Hi Everyone and a Happy Christmas,
Does anyone know any "safe" stopovers or sites between the south of Zaragoza and Teruel. (Open in January) I hope to use the Pau, Huesca, Zaragoza, Valencia route.
Thanks,
Sennen523.


----------



## andyangyh (May 1, 2005)

There is the fairly uninspiring site at Olite - south of Zaragoza. Overpriced and, when we called in last year, with depressingly grimy facilities. Only problem is that there are next to no other sites open in that part of Spain so they have a monopoly. There is always a collection of Brits overnighting there and, like us, moaning about it! We often discuss with friends the possibility of buying some land in central Spain and catering for the Brits migrating south for the winter.
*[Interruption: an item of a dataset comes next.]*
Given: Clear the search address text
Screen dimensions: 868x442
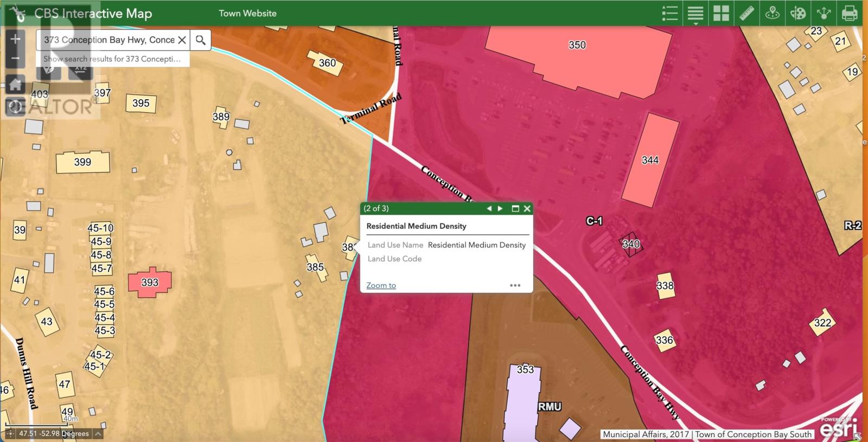Looking at the screenshot, I should tap(182, 40).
Only thing stopping us is the depressing lack of funds!

This year we aren't in a hurry so we'll be ambling down through France and turning right at Narbonne. Olite is usually our overnight Spanish stop on the way home.


----------



## 101405 (Oct 15, 2006)

*Spain -winter*

You might need snow chains for that route. if you dont want to use the burgos/madrid route . try the Toulouse *carcassonne narbonne down to cost brava . Almeria can then be done in about 10/12 hrs good driving. worried about stopping . just avoid autoroute services and if any clown asks you for directions get back in your van quick . unless he got in before you?
No its ok! just avoid areas like Alicante for stopping, and you dont get stopped in Spain by cops in civivys, Unless you big time crook? (french autoroutes are the worst*) enjoy your trip


----------